Teams nationwide encouraged to observe a moment of silence.
INDIANAPOLIS (May 7, 2021) – Approximately 5,000 new cases of amyotrophic lateral sclerosis (ALS) — also known as Lou Gehrig’s disease — are diagnosed in the United States each year. The American Legion will honor New York Yankees great Lou Gehrig through its American Legion Baseball program, in conjunction with Major League Baseball’s creation of an annual tradition of observing Lou Gehrig Day on June 2.
Gehrig was a star first baseman and part of the team’s famed “Murderers’ Row” line-up that also featured Babe Ruth. His long and successful career was still cut short by the disease, which eventually took his life on June 2, 1941, at age 37. MLB’s annual observation of Lou Gehrig Day on June 2 is aimed at raising awareness of ALS and those afflicted with the debilitating disease that affects the nervous system.

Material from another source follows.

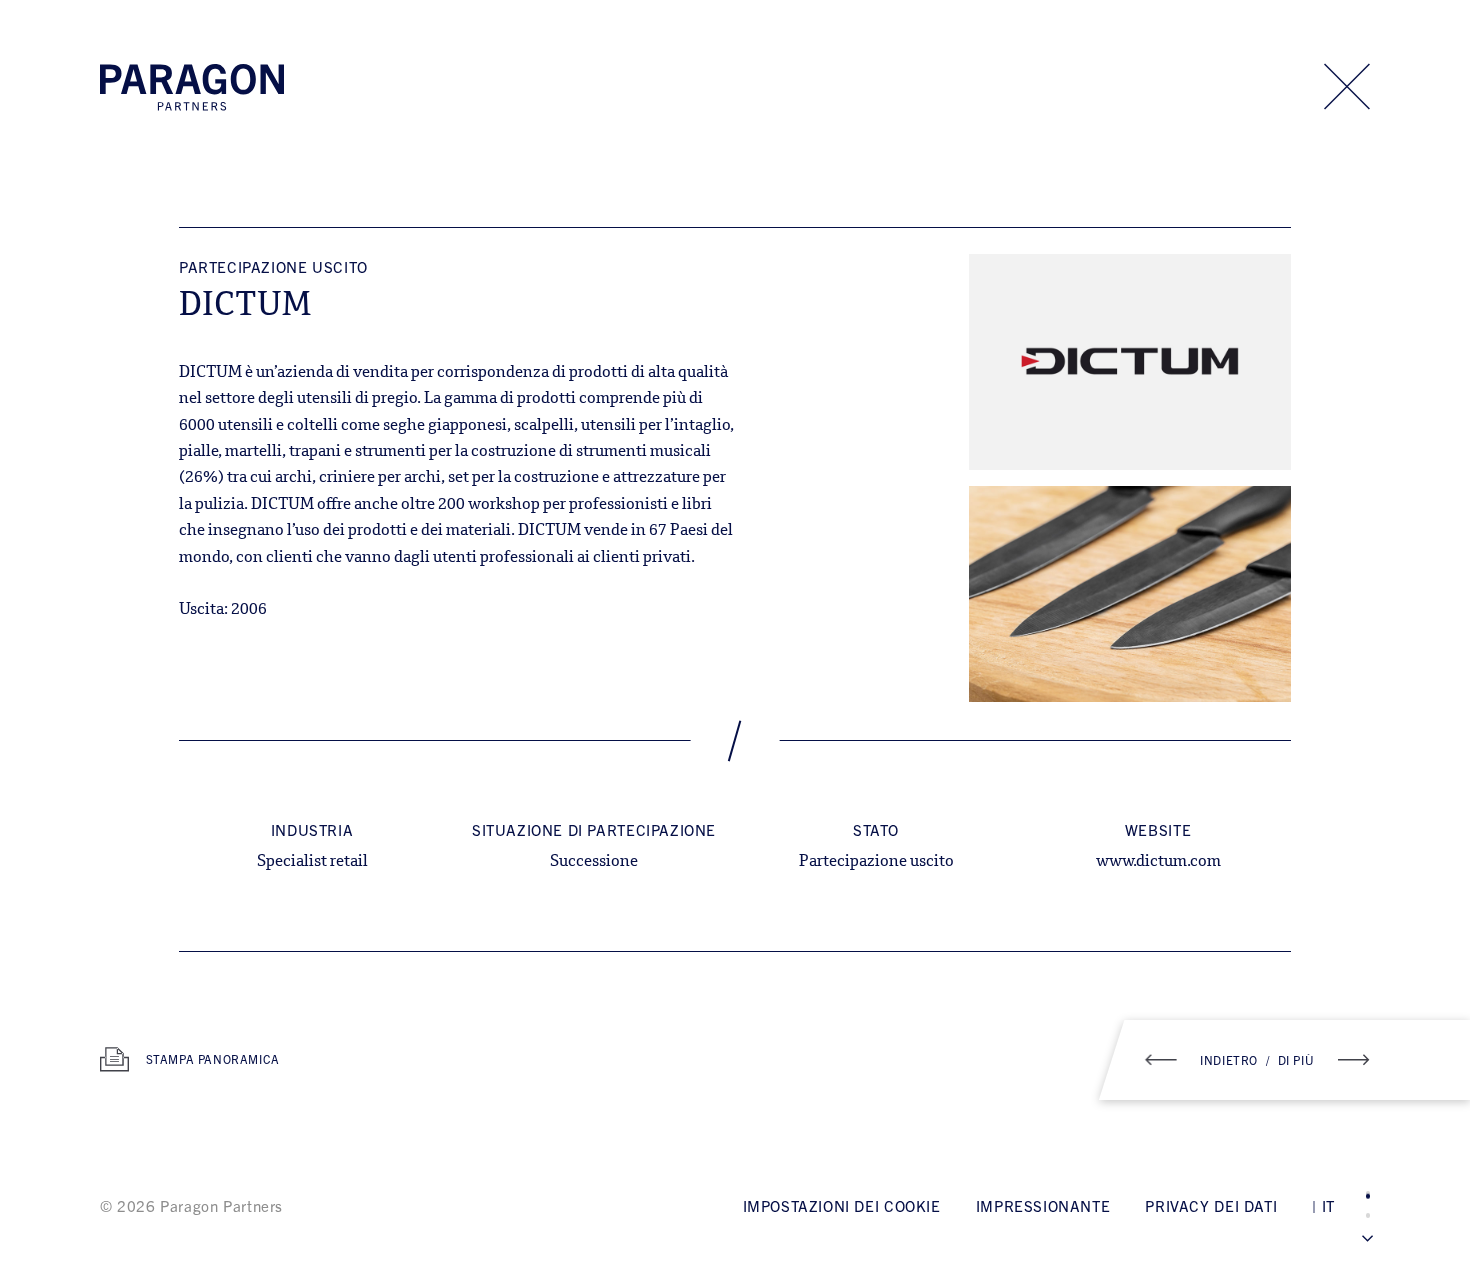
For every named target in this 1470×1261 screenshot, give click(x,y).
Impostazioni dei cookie (842, 1205)
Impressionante (1043, 1205)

American Legion Resolution No. 6, adopted by the American Legion’s National Executive Committee on May 5, 2021, strongly encourages “every American Legion Baseball team to observe a moment of silence before their game(s) each year on June 2 in memory of Major League Baseball’s great Lou Gehrig and all veterans who suffer or have died from ALS.” In 2008, the Department of Veterans Affairs (VA) established ALS as a presumptive military service-connected disease. This allows veterans with ALS to be eligible for service-connected benefits. For reasons as yet unknown, veterans are twice as likely to be diagnosed with ALS than the general population.
About The American Legion
The American Legion is the largest veterans service organization with nearly 2 million members in more than 12,000 posts across the nation. Chartered by Congress in 1919, The American Legion is committed to mentoring youth and sponsoring wholesome community programs, advocating patriotism and honor, promoting a strong national security and continued devotion to servicemembers and veterans.